Tras las investigaciones históricas y los acontecimientos en Cuba con el ascenso de Raúl Castro, la literatura sobre los “líderes históricos de la revolución cubana” se ha multiplicado. En algunos artículos de revistas se ha puesto de manifiesto que el Che fue un asesino que dictó juicios sumarísimos a los opositores a la revolución en los primeros meses del triunfo de la misma.

No pretendo hacer una hagiografía del Che, ni mucho menos. Desde su paso por Nicaragua, el Che se volvió un hombre de guerra, ni más ni menos. Pero lo que siempre he de reconocer y de admirar es que fue un ser humano coherente y consecuente con sus decisiones.

Esa coherencia lo llevó a dejar las comodidades y lujos que Cuba le podría dar por ser “el segundo” en el poder. Sin embargo, prefirió llevar la revolución por el mundo, el Congo, Bolivia y su sueño imposible: Argentina. En ese sueño dejó la vida, en la implantación de una revolución que generara justicia, que acabara con la pobreza, que hiciera un mundo mejor.

Sé que hay quienes no comparten esa visión. Sé que la vía armada no es la mejor forma de crear justicia. Pero también sé que la coherencia, el desinterés y la búsqueda por un mundo mejor, no son la mejor referencia de la mayoría de los líderes del mundo. Y eso es, en mi opinión, lo que hace grande al Che.

Jesús criticó duramente a los gobernantes de su tiempo, señalando que se autodenominan servidores del pueblo y solo pretenden la riqueza y el poder. Y también enseñó a esperar y a juzgar por los frutos que cada uno de en la vida. No por nada han comparado a los dos, a Jesús y al Che.
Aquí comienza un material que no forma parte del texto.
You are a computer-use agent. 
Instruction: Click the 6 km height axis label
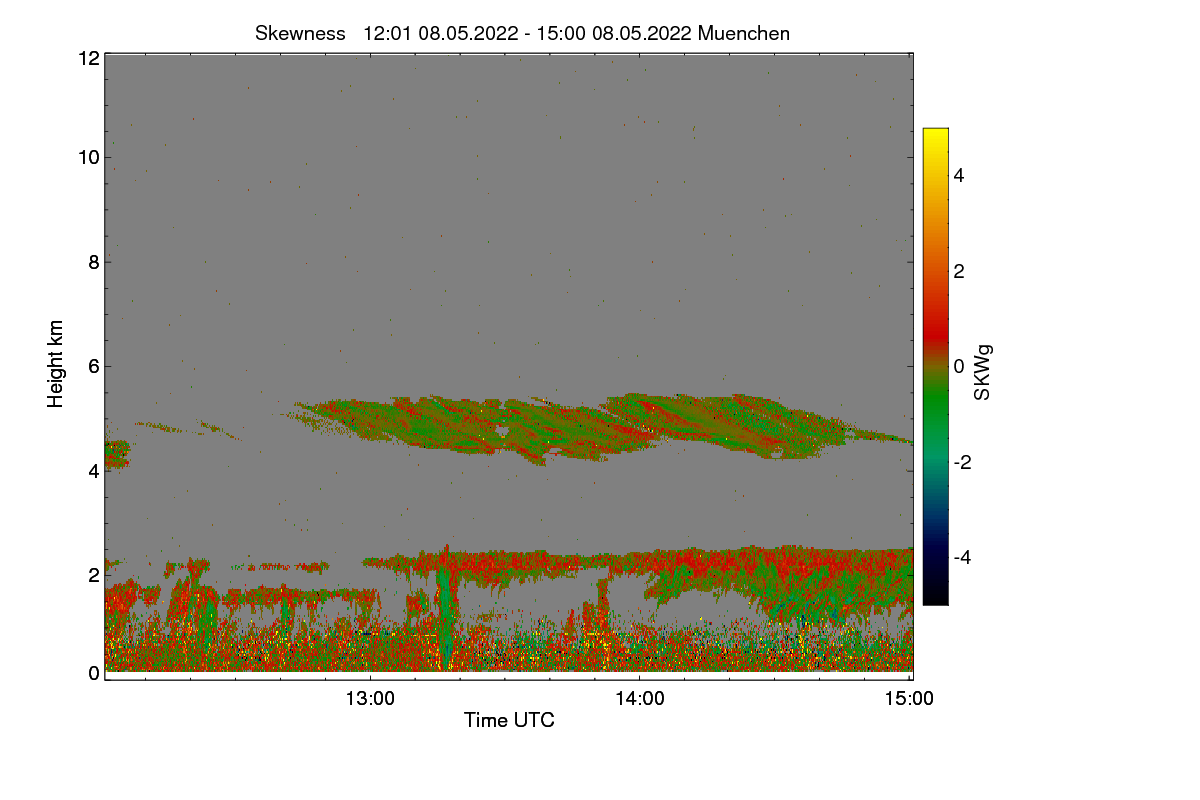(x=94, y=366)
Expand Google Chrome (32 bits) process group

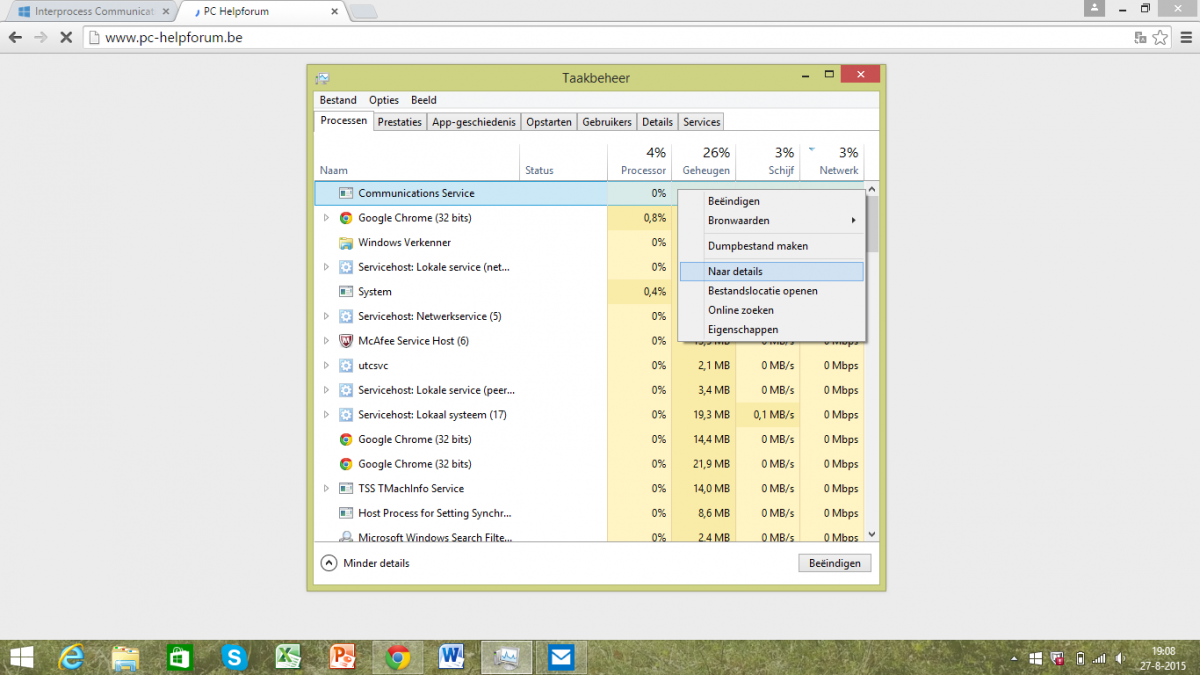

El punto de comparación no es el recurso a la violencia o el rechazo radical de la misma; o si uno era profeta y el otro guerrillero; no, me parece que la clave está en mirar la coherencia con la que cada uno vivió y, además, que ambos vivieron siempre de cara al pueblo, sin miedo a la muerte.

En estos tiempos difíciles, como los que vivimos, siempre será bueno tener referentes que nos ayuden a generar esa coherencia de vida y, sobre todo, el ser responsables y consecuentes con lo que hacemos.

También creo que otro mundo es posible y que la esperanza es verdadera.